Today, on 11 March 2011 (Japan):
I remember it clearly. I had just returned back from two weeks of vacation where I had taken my (now ex-) fiancé to meet my family, relatives and friends, as well as sight-seeing. I returned back to Japan on March 9th, and returned to work. A very uneventful Thursday, as I was catching up on emails and work items and continued into Friday… and then around 2:46pm, a 9.0 magnitude earthquake rocked the Japanese Northeast — and was felt all the way down in Fussa, Japan where I was. This was the most powerful earthquake in Japan, and the fifth most powerful in the world (per record keeping from the early 1900s). It triggered tsunamis, causing more damage, as well as the Fukushima Nuclear Reactor incident that caused the meltdown and other problems that continue to this day.
I was in the second floor of a concrete building, and still felt the shake. My phone rang immediately and my ex-fiancé called and texted saying she was scared (I lived in a two-story wooden house that would shake during a small earthquake). The aftershocks were to continue for months… sometimes a couple of times a day.
Luckily, upon returning home, only a stone lantern in my yard had been destroyed; but the rest of Japan including some of my friends and my favorite city of Sendai, were not as lucky. When I lived in Misawa (Aomori-prefecture), for work and for play, I would travel down to Sendai at least once a month. One of my dear friends was shopping in a clothing store when the water rushed in. I lost contact with her for a month–though luckily she had found an Emergency Shelter and told me how she and her husband had been without hot water and electricity for a month.
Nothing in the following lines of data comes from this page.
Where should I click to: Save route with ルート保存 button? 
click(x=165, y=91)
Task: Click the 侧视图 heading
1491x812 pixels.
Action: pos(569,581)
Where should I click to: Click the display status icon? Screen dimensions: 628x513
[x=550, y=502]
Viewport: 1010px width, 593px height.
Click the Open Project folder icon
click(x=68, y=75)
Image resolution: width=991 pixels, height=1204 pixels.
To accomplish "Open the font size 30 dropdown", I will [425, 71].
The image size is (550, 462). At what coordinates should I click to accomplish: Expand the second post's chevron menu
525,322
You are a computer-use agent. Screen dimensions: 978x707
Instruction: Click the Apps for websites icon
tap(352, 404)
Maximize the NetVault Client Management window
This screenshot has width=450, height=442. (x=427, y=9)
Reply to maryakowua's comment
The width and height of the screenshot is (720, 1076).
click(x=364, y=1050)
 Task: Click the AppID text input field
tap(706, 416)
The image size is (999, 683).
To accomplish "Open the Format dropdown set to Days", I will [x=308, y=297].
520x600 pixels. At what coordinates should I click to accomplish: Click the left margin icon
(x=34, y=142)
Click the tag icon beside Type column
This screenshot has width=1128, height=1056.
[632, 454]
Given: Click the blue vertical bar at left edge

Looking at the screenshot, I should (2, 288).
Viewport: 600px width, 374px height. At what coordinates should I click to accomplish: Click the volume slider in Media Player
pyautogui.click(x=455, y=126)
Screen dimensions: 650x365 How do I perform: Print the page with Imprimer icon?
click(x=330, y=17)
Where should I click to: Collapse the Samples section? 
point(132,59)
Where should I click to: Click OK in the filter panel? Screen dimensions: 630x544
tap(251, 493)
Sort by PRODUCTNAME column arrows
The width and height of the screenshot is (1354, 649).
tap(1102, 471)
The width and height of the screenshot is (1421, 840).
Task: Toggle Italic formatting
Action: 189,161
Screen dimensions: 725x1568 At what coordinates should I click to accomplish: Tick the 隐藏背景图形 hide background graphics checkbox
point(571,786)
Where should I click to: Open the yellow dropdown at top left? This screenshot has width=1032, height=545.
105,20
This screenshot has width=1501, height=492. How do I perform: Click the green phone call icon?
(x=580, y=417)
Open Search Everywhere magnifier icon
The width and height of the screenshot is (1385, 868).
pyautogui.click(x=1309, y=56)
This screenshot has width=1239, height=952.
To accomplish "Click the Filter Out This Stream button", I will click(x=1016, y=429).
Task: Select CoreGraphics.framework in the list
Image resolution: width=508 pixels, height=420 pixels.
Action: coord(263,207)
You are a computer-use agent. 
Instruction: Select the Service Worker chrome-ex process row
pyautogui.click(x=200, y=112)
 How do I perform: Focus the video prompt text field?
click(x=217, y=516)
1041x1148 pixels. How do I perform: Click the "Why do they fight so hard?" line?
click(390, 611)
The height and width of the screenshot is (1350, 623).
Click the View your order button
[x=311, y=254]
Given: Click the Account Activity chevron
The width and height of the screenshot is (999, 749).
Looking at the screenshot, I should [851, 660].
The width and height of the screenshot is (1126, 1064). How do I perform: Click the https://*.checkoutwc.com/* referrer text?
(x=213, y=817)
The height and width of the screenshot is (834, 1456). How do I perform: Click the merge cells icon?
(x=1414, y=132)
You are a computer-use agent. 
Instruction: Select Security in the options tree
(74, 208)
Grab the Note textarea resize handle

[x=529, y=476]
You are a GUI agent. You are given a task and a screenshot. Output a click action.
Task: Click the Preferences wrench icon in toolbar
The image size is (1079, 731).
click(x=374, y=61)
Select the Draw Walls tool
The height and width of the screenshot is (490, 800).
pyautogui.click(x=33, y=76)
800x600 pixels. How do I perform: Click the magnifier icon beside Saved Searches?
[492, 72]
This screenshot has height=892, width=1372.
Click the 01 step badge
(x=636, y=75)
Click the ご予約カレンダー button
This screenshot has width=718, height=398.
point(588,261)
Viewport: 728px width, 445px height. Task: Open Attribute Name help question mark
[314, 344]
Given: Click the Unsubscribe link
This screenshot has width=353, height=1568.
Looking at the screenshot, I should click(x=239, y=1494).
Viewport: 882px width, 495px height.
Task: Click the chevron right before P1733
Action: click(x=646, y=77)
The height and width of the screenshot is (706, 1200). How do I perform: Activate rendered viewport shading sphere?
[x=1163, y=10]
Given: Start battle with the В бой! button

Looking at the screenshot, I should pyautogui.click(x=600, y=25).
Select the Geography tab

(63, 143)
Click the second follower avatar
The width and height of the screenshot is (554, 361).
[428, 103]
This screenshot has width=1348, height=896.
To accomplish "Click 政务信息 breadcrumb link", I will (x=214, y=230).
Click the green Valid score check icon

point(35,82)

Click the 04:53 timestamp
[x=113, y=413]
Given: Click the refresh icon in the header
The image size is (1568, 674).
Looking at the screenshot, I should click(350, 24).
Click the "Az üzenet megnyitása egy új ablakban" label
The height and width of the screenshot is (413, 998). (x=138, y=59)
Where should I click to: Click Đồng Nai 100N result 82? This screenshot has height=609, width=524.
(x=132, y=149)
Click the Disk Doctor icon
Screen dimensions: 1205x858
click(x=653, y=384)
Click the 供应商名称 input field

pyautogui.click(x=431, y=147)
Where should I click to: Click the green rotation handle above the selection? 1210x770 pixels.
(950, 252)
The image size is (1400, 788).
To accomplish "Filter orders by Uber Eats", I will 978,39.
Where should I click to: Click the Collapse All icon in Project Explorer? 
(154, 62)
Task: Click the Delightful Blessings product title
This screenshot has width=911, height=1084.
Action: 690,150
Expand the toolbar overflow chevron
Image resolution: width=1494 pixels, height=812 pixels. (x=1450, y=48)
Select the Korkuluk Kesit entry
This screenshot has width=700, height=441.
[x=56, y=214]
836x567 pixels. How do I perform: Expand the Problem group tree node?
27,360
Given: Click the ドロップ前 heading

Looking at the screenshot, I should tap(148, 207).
During this time, I had tried to volunteer to help in Sendai; but instead was requested by United States Forces, Japan (USFJ) Command’s Crisis Action Team to translate documents they had received from the Ministry of Foreign Affairs and from the National Police Agency, which detailed the extent of the damages to Japan’s highway system and the procedures required to bring aid within the Sendai city limits. I still wish I could have done more, but USFJ ensured me my translations had helped save lives.
I visited Sendai around October or November of 2011 and could still see the devastation within the city and the surrounding area. I don’t have any pictures — as I just couldn’t find it within myself to document the devastation that I saw. Even if I were to go back in time… I would make the same choice.
Even in Tokyo, I remember the roaming blackouts… these were scheduled, but still created a frightening mood. I found myself arming up more (wearing my gun), as memories of Katrina flashed back where there were mobs running in the streets, vandalizing and robbing stores (not just for food); however, Japan was the complete opposite. People waited patiently in incredibly long lines at the train station, just trying to get to work. Even in the small suburb that I lived, there were 300+ people waiting in lines to head toward Tokyo. I can only imagine the wait in a bigger station like Shinjuku. The streets were calm at night and the people came together.
While this tragedy occurred three years ago, there are some people that have still not recovered. If you feel the need to donate money to a charity this year, might I still suggest the Japanese Red Cross Society. More than 20,000 people were either killed, injured or reporting missing since this event, with massive damage throughout the Touhoku area.